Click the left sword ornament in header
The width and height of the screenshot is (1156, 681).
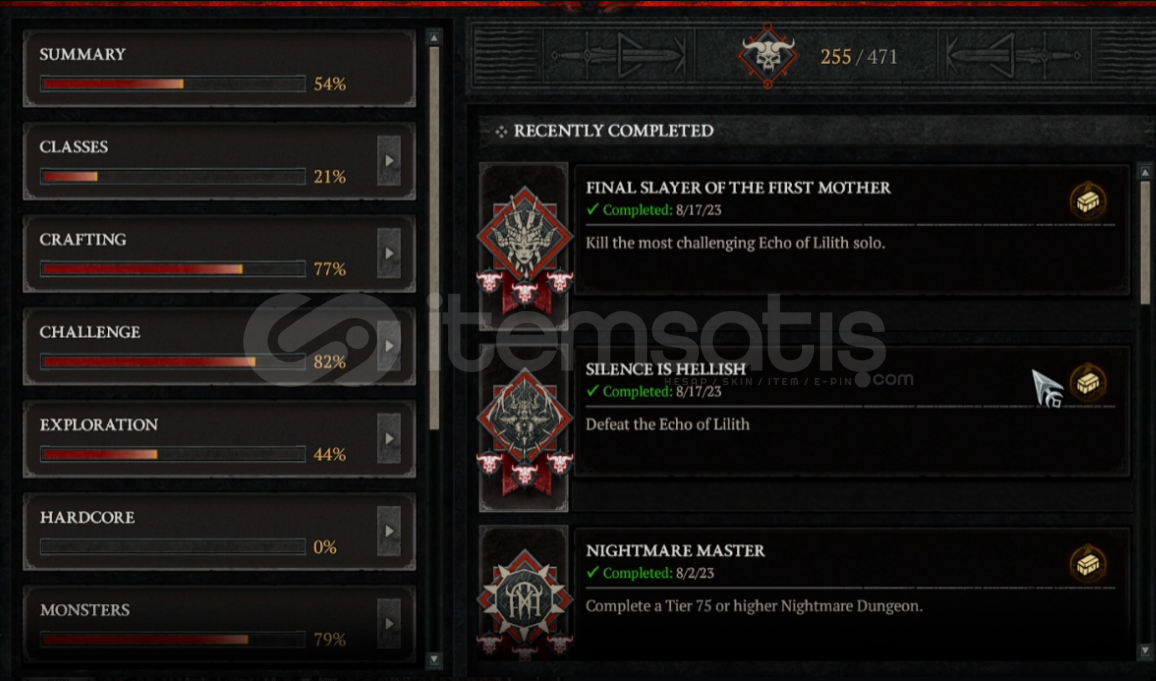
--
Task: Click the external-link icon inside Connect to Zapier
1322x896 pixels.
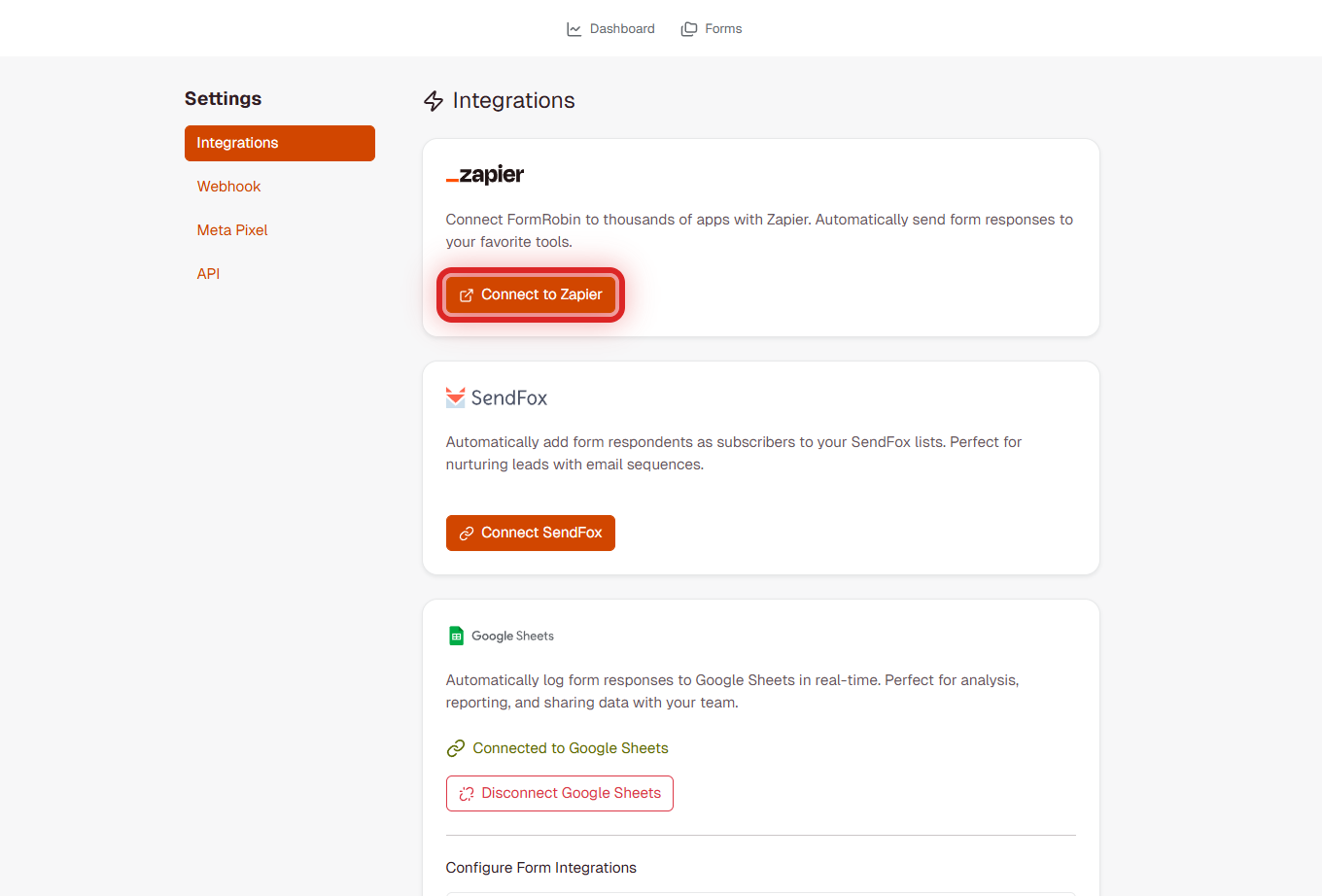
...
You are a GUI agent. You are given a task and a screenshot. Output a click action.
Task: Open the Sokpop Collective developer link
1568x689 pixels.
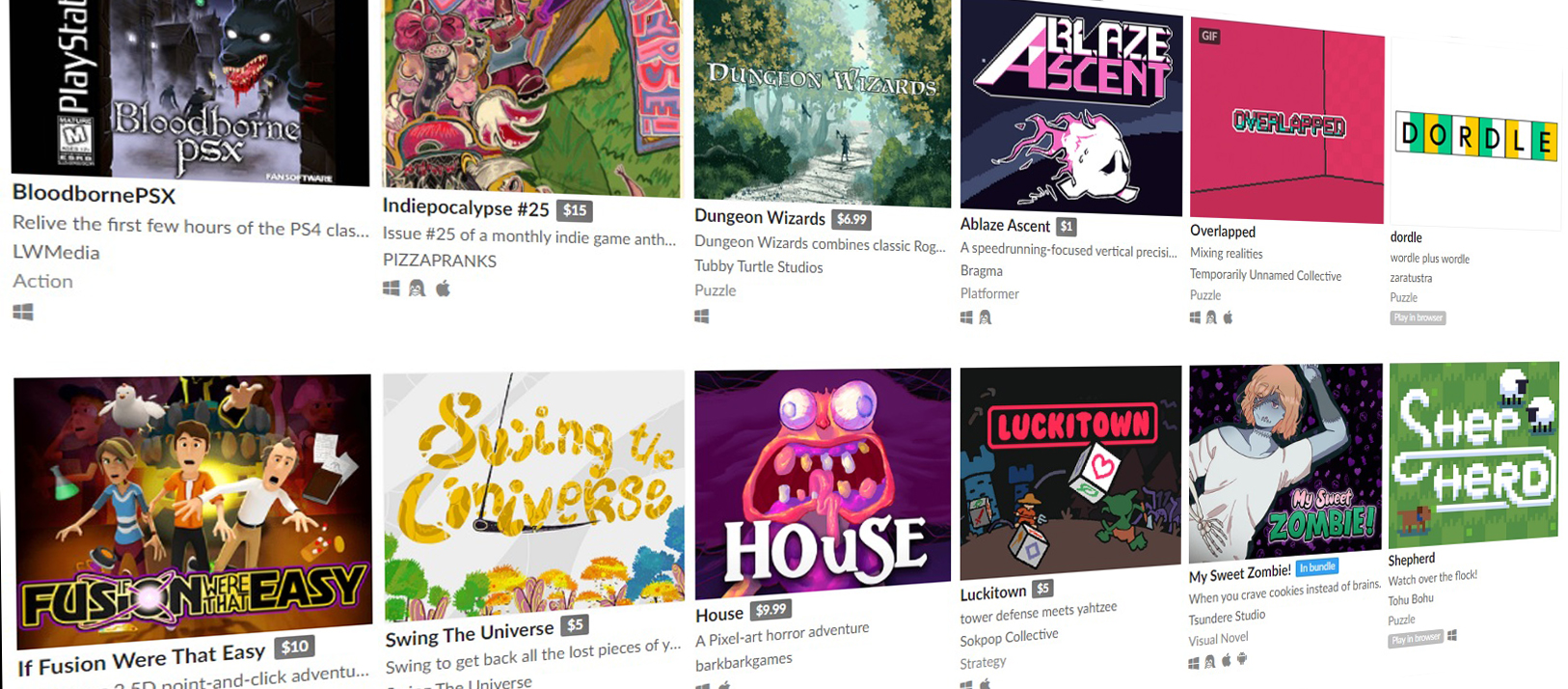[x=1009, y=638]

## What needs to be done
Retype everything from the line containing "Task: Click the" down to the line containing "1322x896 pixels.", keeping both of those lines.

## The solution
Task: Click the external-link icon inside Connect to Zapier
1322x896 pixels.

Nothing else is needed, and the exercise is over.